Trabzon Ortahisar Belediye Meclis Üyesi Ufuk Hoş, son paylaşımıyla şehrin geleceğini yakından ilgilendiren stratejik bir konuyu gündeme taşıdı.

Dünya jeopolitiğinin hızla değiştiği, enerji ve ticaret hatlarının yeniden şekillendiği bir dönemde, Hoş’un tespiti dikkat çekici:

“Bir Kuşak Bir Yol projesi ve Çin merkezli ulaştırma ağları Trabzon’u yeniden stratejik merkez haline getirebilir.”

Hoş’a göre bu küresel hareketlilik, Trabzon Limanı’nın bölgesel üs olmasını zorunlu kılarken, mevcut Trabzon Havalimanı’nın yenilenmesi sürecini de kaçınılmaz hale getiriyor.

Devletin bu yönde hazırlıklarını hızlandırdığını hatırlatan Hoş, deniz dolgusu üzerine yapılacak yeni havalimanının ardından, mevcut havalimanı arazisinin (yaklaşık 1100 dönüm) kentin geleceği açısından çok değerli bir planlama alanına dönüşeceğini vurguladı.

“Bu alan, Trabzon’un geleceğini belirleyecek kadar kritik bir fırsat barındırıyor. ASELSAN, HAVELSAN, BAYKAR gibi savunma sanayi devlerini bu bölgeye yatırım yapmaya davet etmeliyiz" diyen Hoş, savunma teknolojileri ve Ar-Ge odaklı bir gelişme modelinin Trabzon için kalıcı bir vizyon olabileceğini belirtti.

Hoş’a göre Trabzon; yetişmiş insan gücü, üniversite altyapısı ve girişimci potansiyeliyle bu dönüşüme hazır: "KTÜ ve TTSO, bu sürecin merkezinde olmalı. Trabzon sadece turizm ve ticaretle değil, teknoloji ve savunma sanayiyle de anılmalı.”

Ufuk Hoş’un şehrin önde gelen yöneticilerini ve kurumlarını etiketleyerek yaptığı bu paylaşım, Trabzon’un yeni dönemde yüksek teknoloji ve stratejik üretim üssü olabileceğine dair umudu arttırdı.

Trabzon bu gündem üzerine yoğunlaşmalı. Bu iş son dakikaya bırakılmamalı. Çalışmalar şimdiden başlamalı.

AĞIRALİOĞLU TRABZON’A GELİYOR!

Geçtiğimiz 1 Kasım’da Trabzonlu Genel Başkan Yavuz Ağıralioğlu tarafından kurulan Anahtar Parti’nin 1. Kuruluş yıl dönümü Ankara’da coşkuyla kutlandı.

Anahtar Parti Trabzon İl Başkanı Hüseyin Cahit Köse’de teşkilatıyla beraber Ankara’da Ağıralioğlu’nun yanında yer aldı.

Tüm Türkiye’den 30 bini aşkın partilinin katıldığı kutlamada Trabzon’dan da bin civarında teşkilat mensubu yer aldı.

Burada İl Başkanı Köse ve Genel Başkan Ağıralioğlu’nun da arasında bir görüşme gerçekleşti.

Kaynak Alıntısı =
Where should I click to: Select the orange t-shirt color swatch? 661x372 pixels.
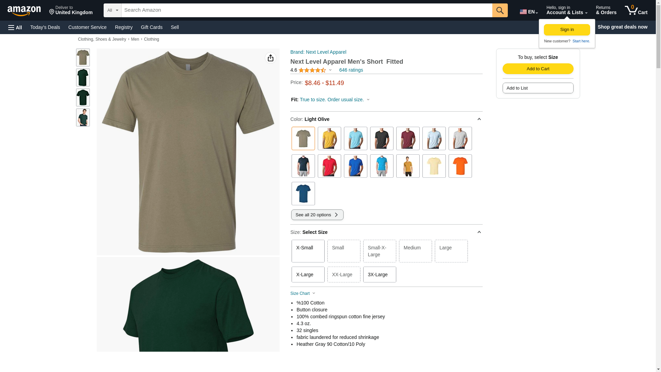pyautogui.click(x=460, y=166)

Görev Talebi =
Trabzon'un geleceğine ilişkin metinde "Geçtiğimiz 1 Kasım’da" sözlerinden "Ankara’da coşkuyla kutlandı." sözlerine kadar uzanan kısmı hiçbir değişiklik yapmadan yazınız. Veriler bu çalışmada hiçbir şekilde kullanılmamaktadır.

Çözüm =
Geçtiğimiz 1 Kasım’da Trabzonlu Genel Başkan Yavuz Ağıralioğlu tarafından kurulan Anahtar Parti’nin 1. Kuruluş yıl dönümü Ankara’da coşkuyla kutlandı.